Собираем со столов посуду и свозим её в моечную. Здесь в клубах пара, балансируя на скользком от въевшегося жира кафельном полу, орудуют наши мойщики.
Верховодит тут бывший десантник Сашка Крылов из второго отделения по прозвищу «Крыл». Сейчас Крыл пытается вернуть к жизни столовскую посудомоечную машину.
Машина эта смахивает на внушительных размеров железный гроб на гусенице. На этой гусенице уже установлены очищенные от объедков тарелки, готовые заехать внутрь под тугие струи горячей воды. Но как раз струй-то и нет.

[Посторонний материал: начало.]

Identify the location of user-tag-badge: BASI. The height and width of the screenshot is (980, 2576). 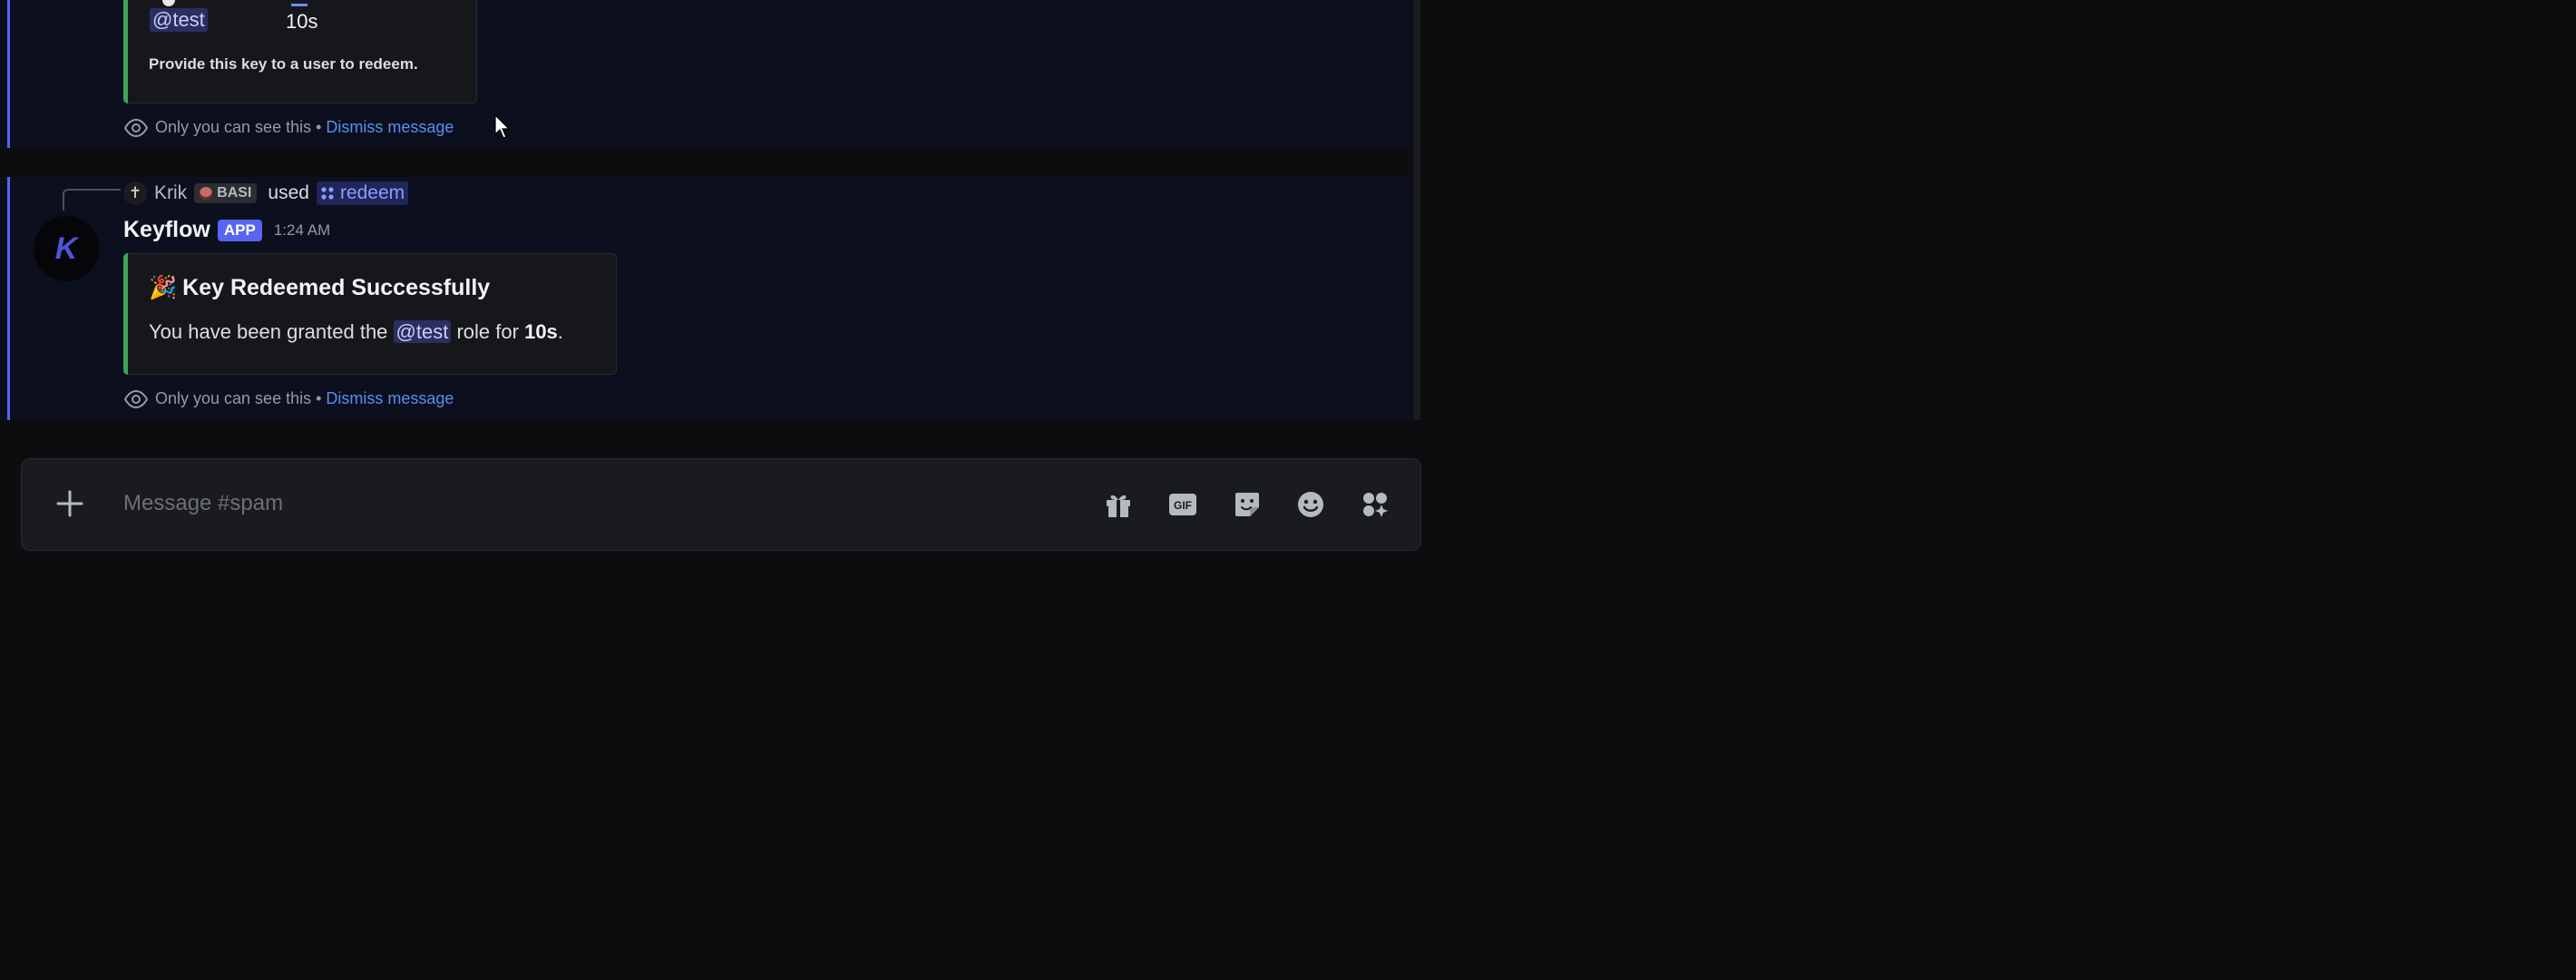
(226, 193).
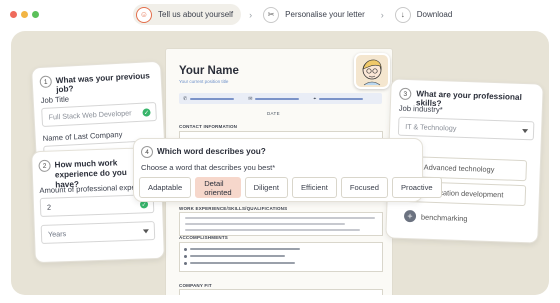 The height and width of the screenshot is (303, 560). I want to click on step-label: Personalise your letter, so click(325, 14).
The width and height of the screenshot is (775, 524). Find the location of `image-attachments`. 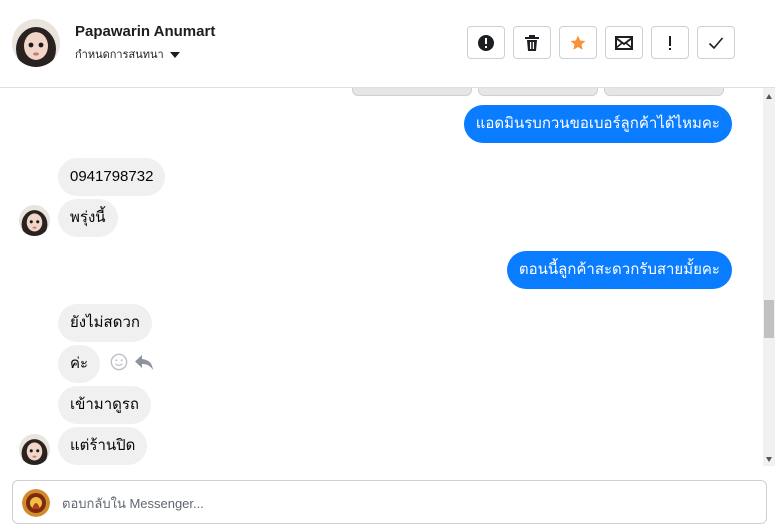

image-attachments is located at coordinates (538, 92).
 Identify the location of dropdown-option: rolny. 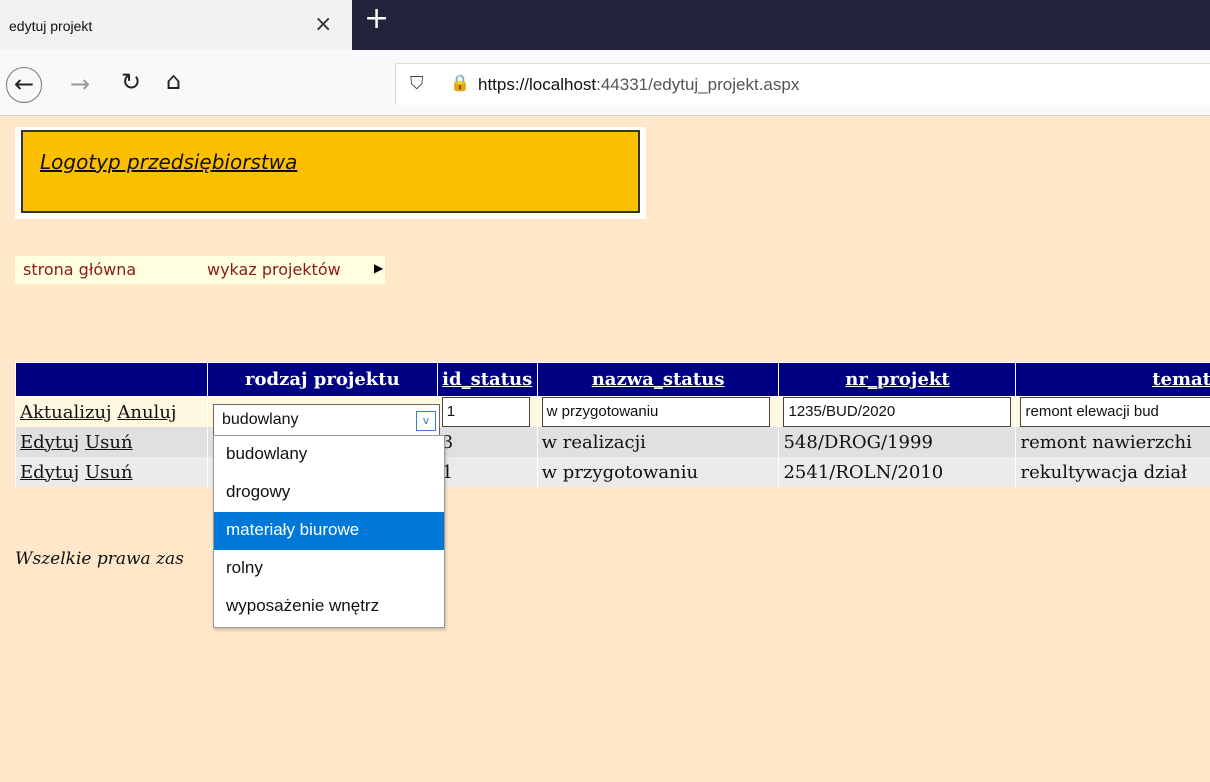
(329, 569).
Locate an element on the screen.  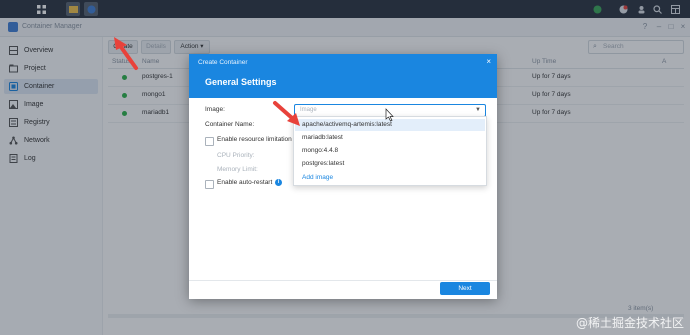
mouse-cursor-icon is located at coordinates (390, 115).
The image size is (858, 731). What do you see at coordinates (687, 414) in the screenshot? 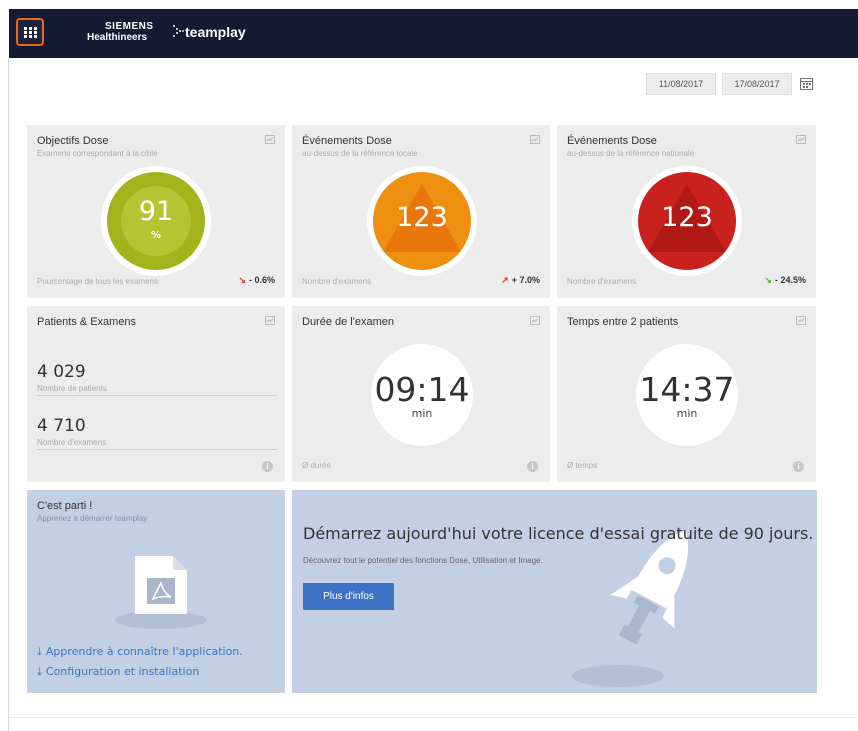
I see `time-between-unit: min` at bounding box center [687, 414].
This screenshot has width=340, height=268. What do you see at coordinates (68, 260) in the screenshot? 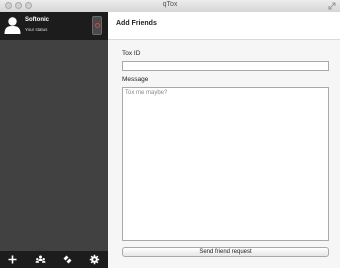
I see `transfers-icon` at bounding box center [68, 260].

Работающий тут же Вовка Важкий приподнимается над квадратным стальным баком с мыльной водой и залихватски подмигивает Крылу:
Кто сказал, что надо бросить песню на войне?!
Крыл на него не реагирует – привык к чудачествам СтарОго. Вода наконец-то с шипением бьёт из труб, гусеница приходит в движение – теперь порядок.
Черныш, озабоченно созерцающий поединок человека с машиной в дверном проёме моечной, довольно показывает нам большой палец. Ведь для нас тоже важно, работает машина или нет – в случае её порчи мойщики, зашиваясь вручную с бачками и мисками, наотрез отказываются мыть стаканы и чашки, сваливая это на зальных.
Ну а перемыть на месте стаканы и чашки во всех залах – нелёгкое испытание. Как для зальных, так и для тех, кто будет потом из них пить.
Отшумели, отмелькали завтрак и обед. Мы лежим на составленных стульях в нашем зале. Наряд подходит к концу, всё готово к ужину – осталось развезти кашу и чай перед приходом курсов – хлеб и плошки с остывающим «гуляшом» уже на столах.
До раздачи минут пять, и мы пользуемся моментом, чтобы расслабиться.
Юр, надо бы сходить на Дерптский, подаёт голос Истомин.
Да, в воскресенье надо нанести визит в общежитие технолужки29 в Дерптском переулке и помочь знакомым девчонкам с упражнениями по матану и физике. Давно пора.
Ворочаюсь, пытаясь отыскать удобную позу, бросаю взгляд на часы – удастся ли ещё немного полежать? Да хрен там – столовая внезапно наполняется топотом и гвалтом.
Шагаю к варочной, толкая перед собой двухъярусную тележку, обляпанную застывшим комбижиром. Сворачиваю в предбанник, где толстая Нюра накрывает дежурному по институту столик, за которым тот будет «снимать пробу пищи из общего котла».
Столовские легенды гласят, что для дежурного поварихи готовят отдельно.